**PAGE TEXT:**
+ + + + +

National Geographic: Watch a Live Snake Get Pulled Out of a Toilet
Even if you’re not afraid of snakes, you probably wouldn’t like finding one in your toilet. Yet that’s exactly what happened a few days ago in Khon Kaen, Thailand. The video above, which was released earlier this week, shows rescuers pulling a snake out of the toilet into which it had slithered.
Brad Shaffer, a professor of ecology and evolutionary biology at the University of California, Los Angeles, wrote in an email that he’s “pretty sure it is an oriental rat snake,” which is “a large, common, completely harmless snake that is wide-ranging across a lot of southern Asia.”
Although rare, the phenomenon of snakes wriggling into toilets is well documented. Snakes have popped up in toilets around the world, including in Australia, South Africa, and the United States. According to Shaffer, they probably get in by climbing into the toilet bowl, rather than crawling through the piping. (Video: “If You’re Scared of Snakes, Don’t Watch This”).
This isn’t even the first time a toilet snake in Thailand made international news this year. In May, a python crawled into a man’s squat toilet bowl in Chachoengsao Province and bit his penis. Local rescue officer Danupol Tapo told CNN at the time that he had seen snakes in toilets “many times,” and though he’d seen cases where snakes had attacked legs and butts, he’d never before encountered one that had bitten someone’s genitals. (Unfortunately, an Israeli man suffered the same type of injury in 2013.)

+ + + + +

**ACTIONS TO TAKE:**
(1) Answer these questions from the article on the toilet snake:
(a) In what city was the snake in the video found?
(b) What kind of snake does Brad Shaffer think it is?
(c) In which province did a python bite a man in May?
(2) Write out, word for word, the part of the article on the toilet snake from "Although rare, the" to "injury in 2013.)".
The records have no connection to the article on the toilet snake.

**STUDY MATERIAL:**
+ + + + +

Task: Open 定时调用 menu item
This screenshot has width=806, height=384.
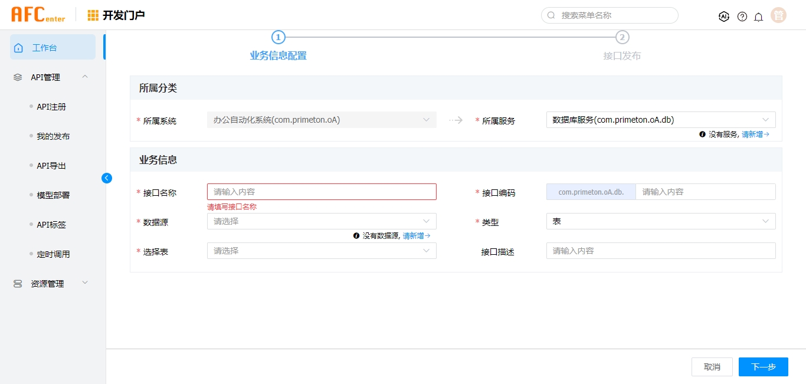Action: pyautogui.click(x=53, y=254)
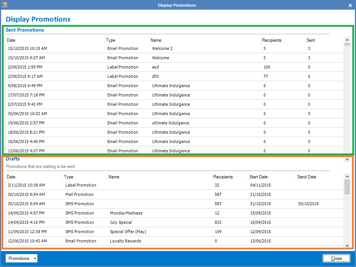The image size is (356, 267).
Task: Close the Display Promotions window
Action: pos(336,258)
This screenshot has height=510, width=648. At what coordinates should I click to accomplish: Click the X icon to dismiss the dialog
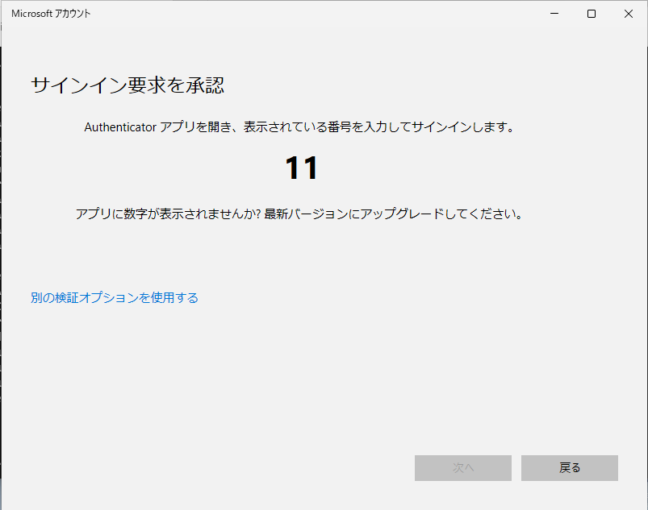click(630, 14)
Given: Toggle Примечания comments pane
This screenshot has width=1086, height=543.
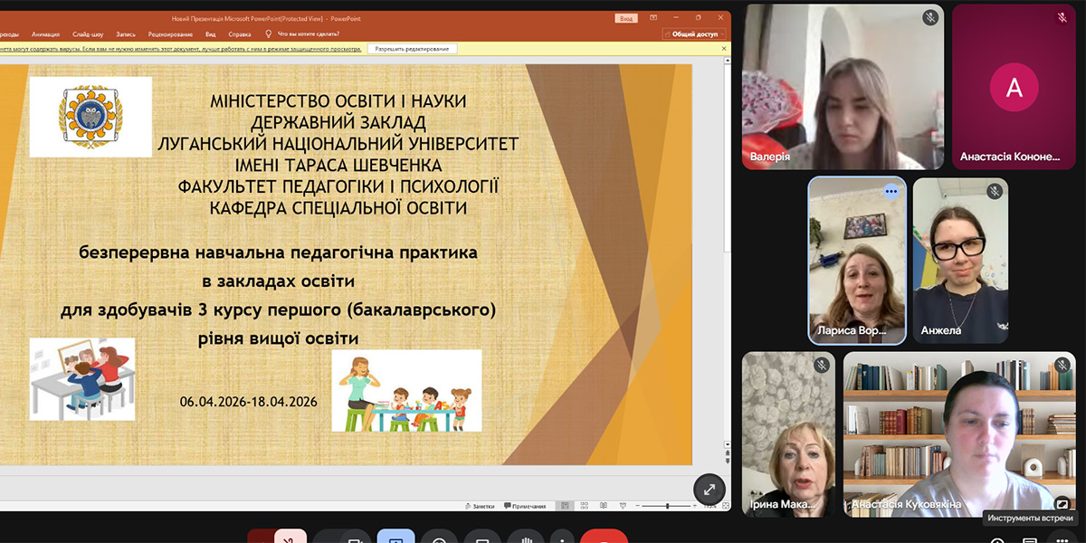Looking at the screenshot, I should [x=525, y=506].
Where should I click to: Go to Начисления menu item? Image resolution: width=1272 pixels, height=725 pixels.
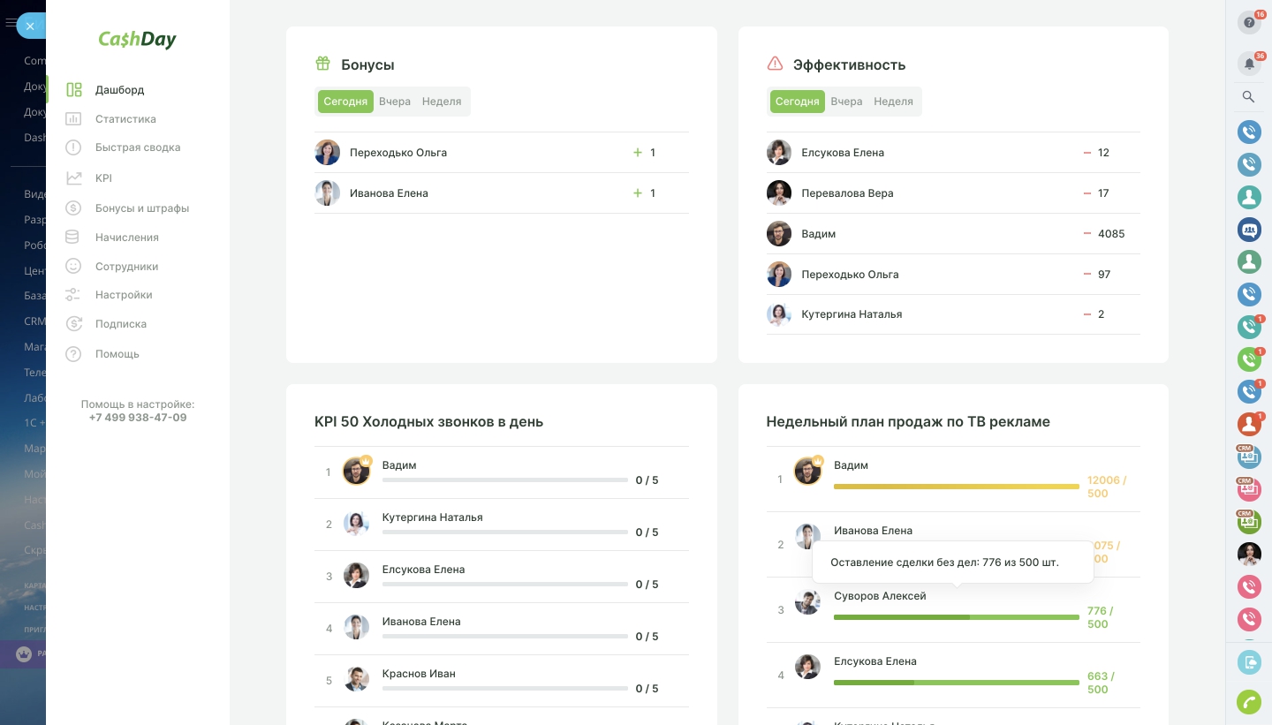tap(126, 238)
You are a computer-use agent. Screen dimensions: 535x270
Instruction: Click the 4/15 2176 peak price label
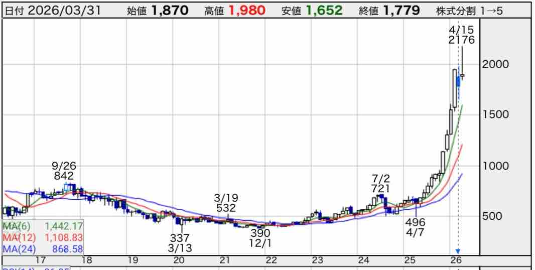[461, 35]
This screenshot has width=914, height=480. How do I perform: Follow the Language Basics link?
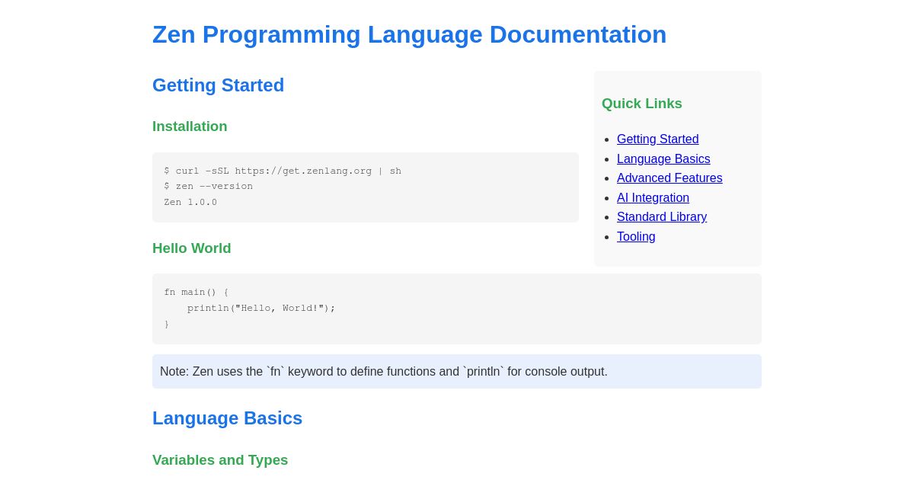pyautogui.click(x=663, y=158)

+ + + + +

**RESULTS IN ORDER:**
(1)
(a) Khon Kaen, Thailand
(b) An oriental rat snake
(c) Chachoengsao Province

(2)
Although rare, the phenomenon of snakes wriggling into toilets is well documented. Snakes have popped up in toilets around the world, including in Australia, South Africa, and the United States. According to Shaffer, they probably get in by climbing into the toilet bowl, rather than crawling through the piping. (Video: “If You’re Scared of Snakes, Don’t Watch This”).
This isn’t even the first time a toilet snake in Thailand made international news this year. In May, a python crawled into a man’s squat toilet bowl in Chachoengsao Province and bit his penis. Local rescue officer Danupol Tapo told CNN at the time that he had seen snakes in toilets “many times,” and though he’d seen cases where snakes had attacked legs and butts, he’d never before encountered one that had bitten someone’s genitals. (Unfortunately, an Israeli man suffered the same type of injury in 2013.)